§ **WHAT IS NEEDED**: Pull every line containing "Given" out of the listing below.

§ **RECORDED DATA**:
_ _ _ _ _
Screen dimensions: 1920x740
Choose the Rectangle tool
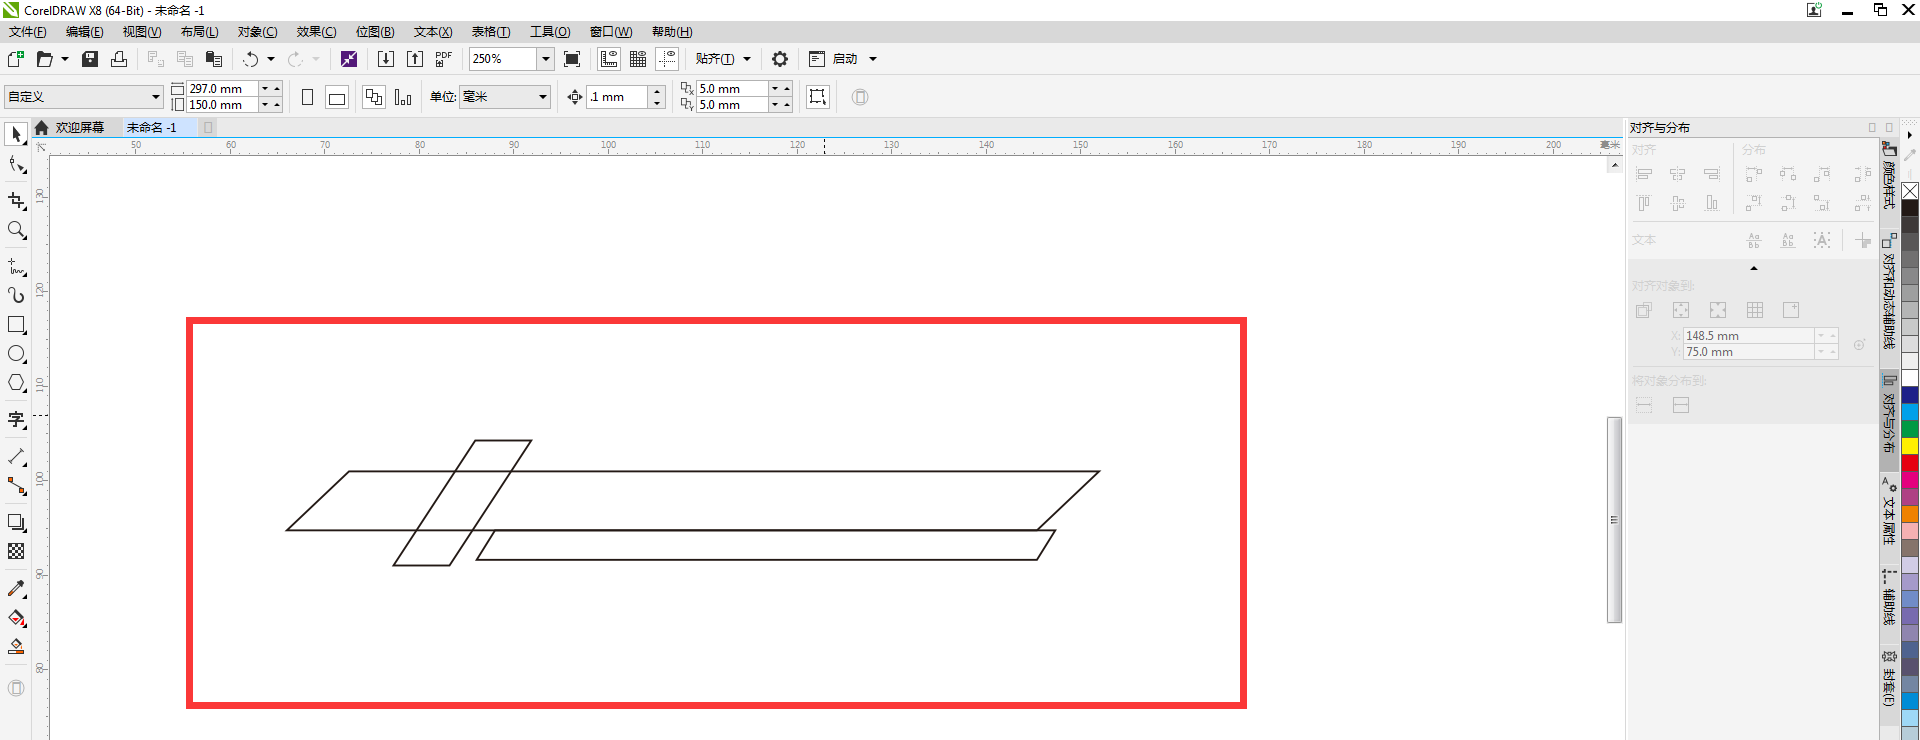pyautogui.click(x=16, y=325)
_ _ _ _ _
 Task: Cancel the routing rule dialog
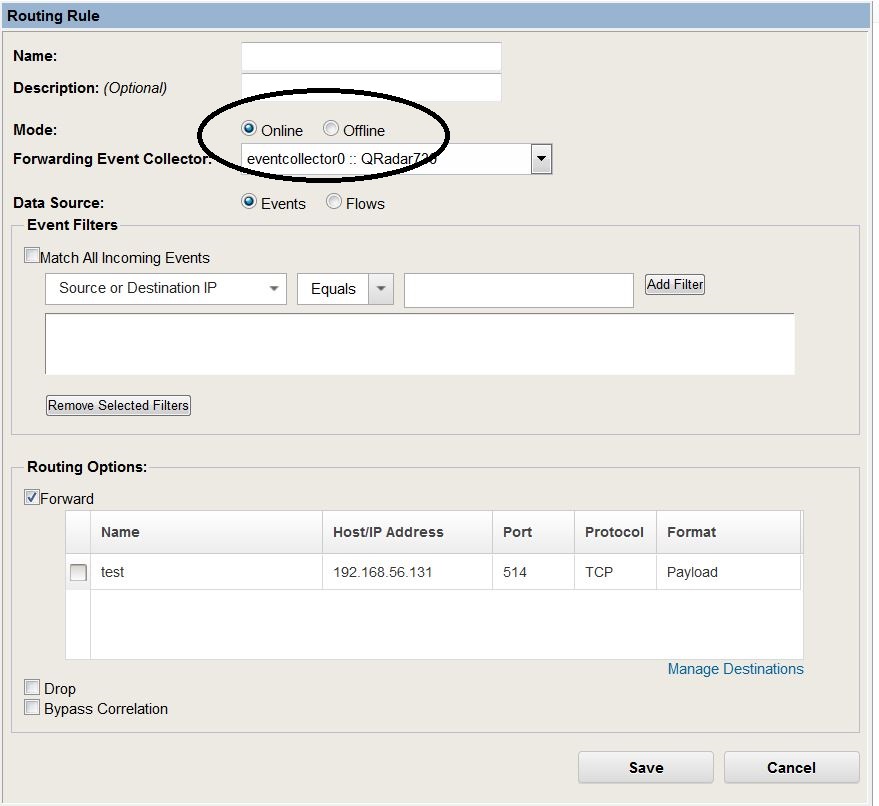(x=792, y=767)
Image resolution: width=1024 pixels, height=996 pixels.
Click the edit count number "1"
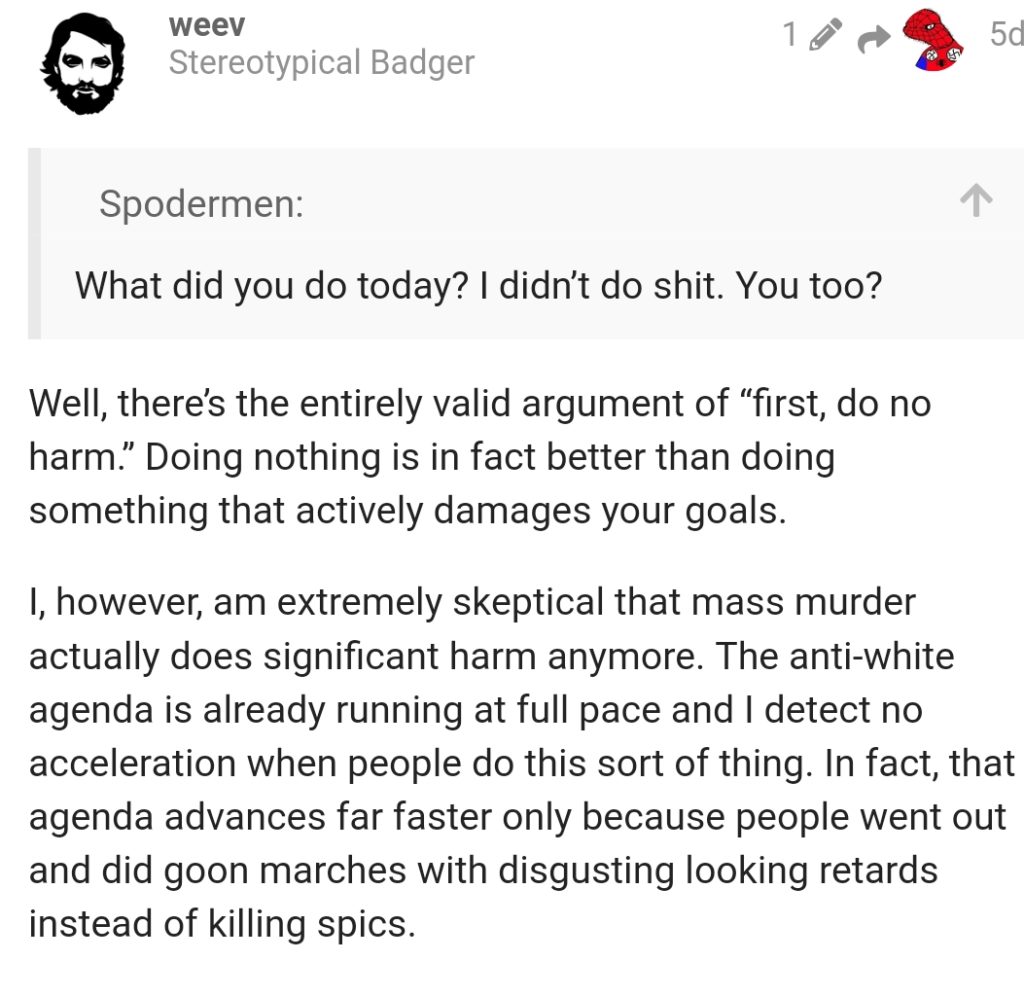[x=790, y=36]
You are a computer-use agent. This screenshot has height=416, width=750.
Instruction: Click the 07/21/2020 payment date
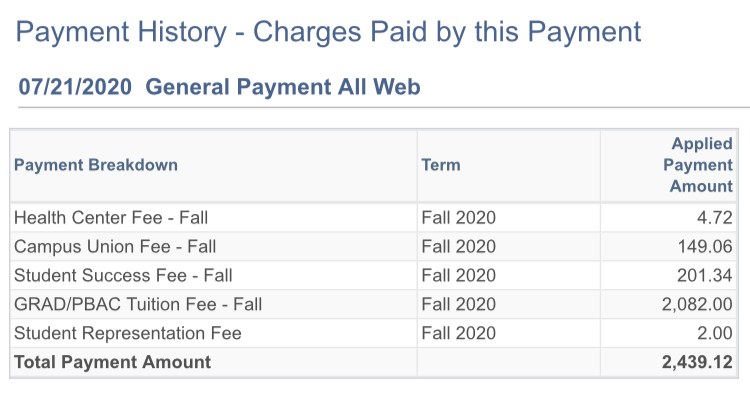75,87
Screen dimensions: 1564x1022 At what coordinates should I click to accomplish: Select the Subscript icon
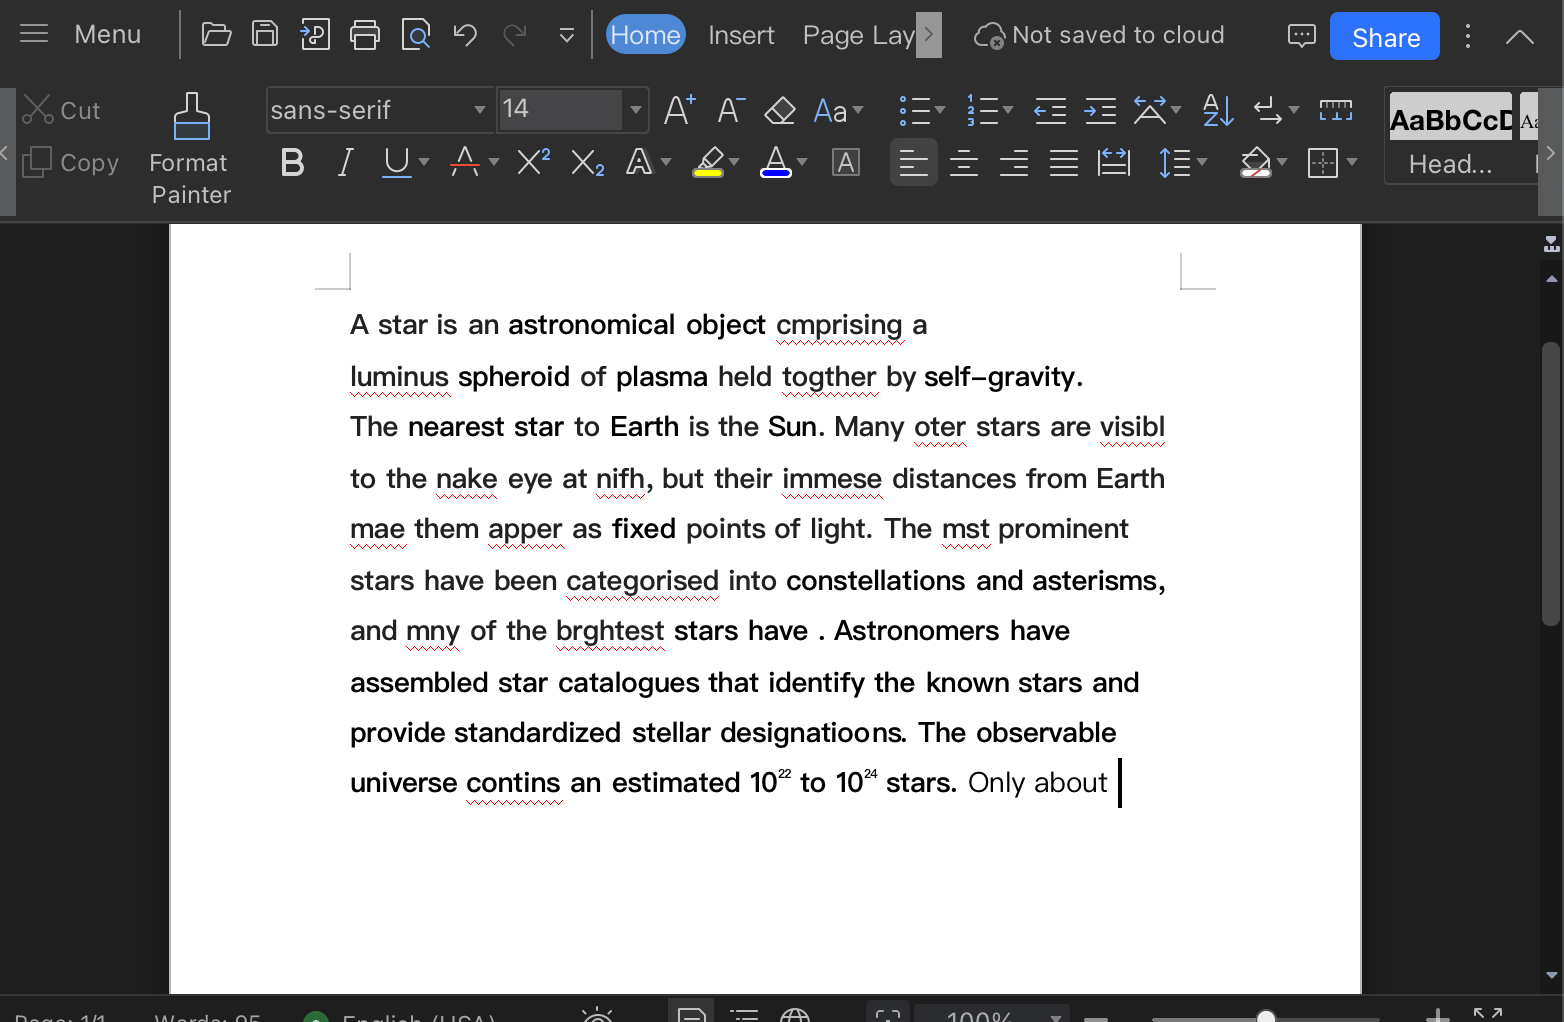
_ _ _ _ _
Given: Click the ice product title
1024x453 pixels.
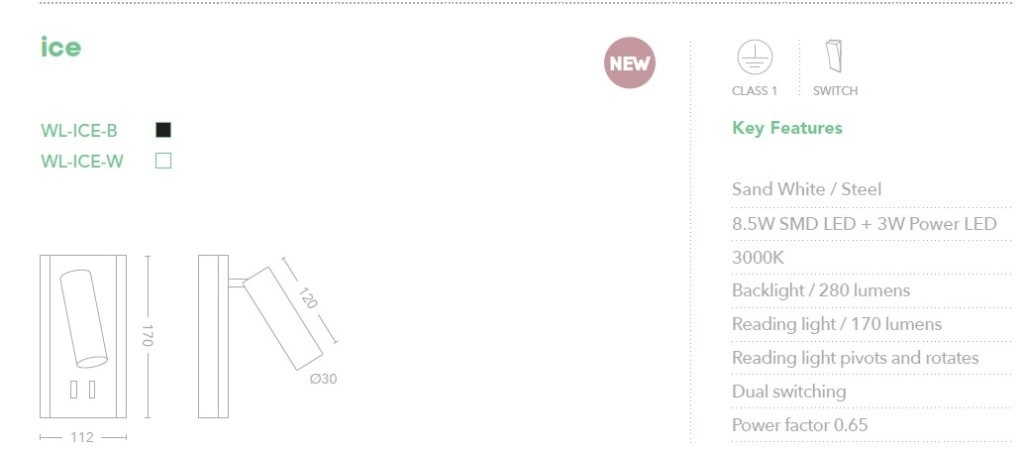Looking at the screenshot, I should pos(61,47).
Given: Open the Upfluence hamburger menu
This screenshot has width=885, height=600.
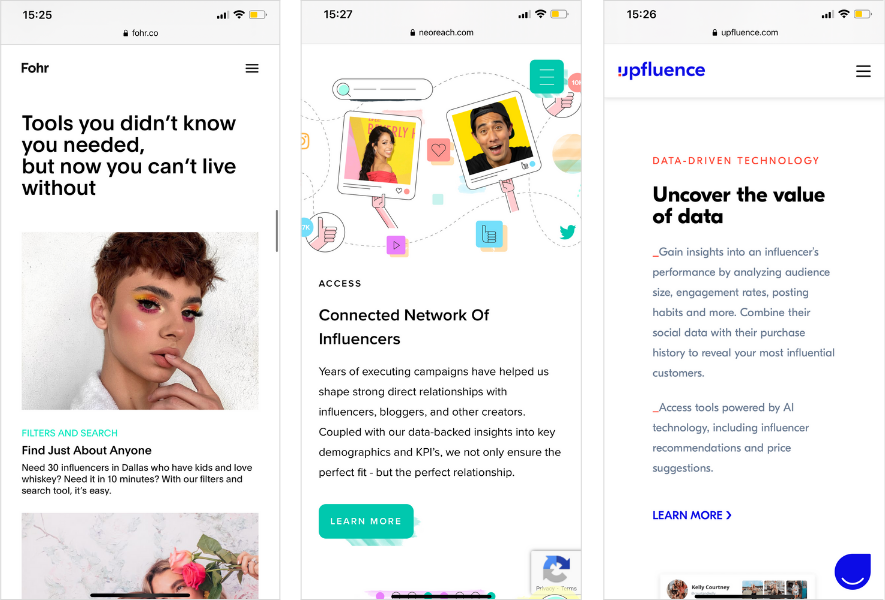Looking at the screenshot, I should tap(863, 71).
_ _ _ _ _
§ **ANSWER SECTION**:
Given: Click the ice product title
Given: Open the Upfluence hamburger menu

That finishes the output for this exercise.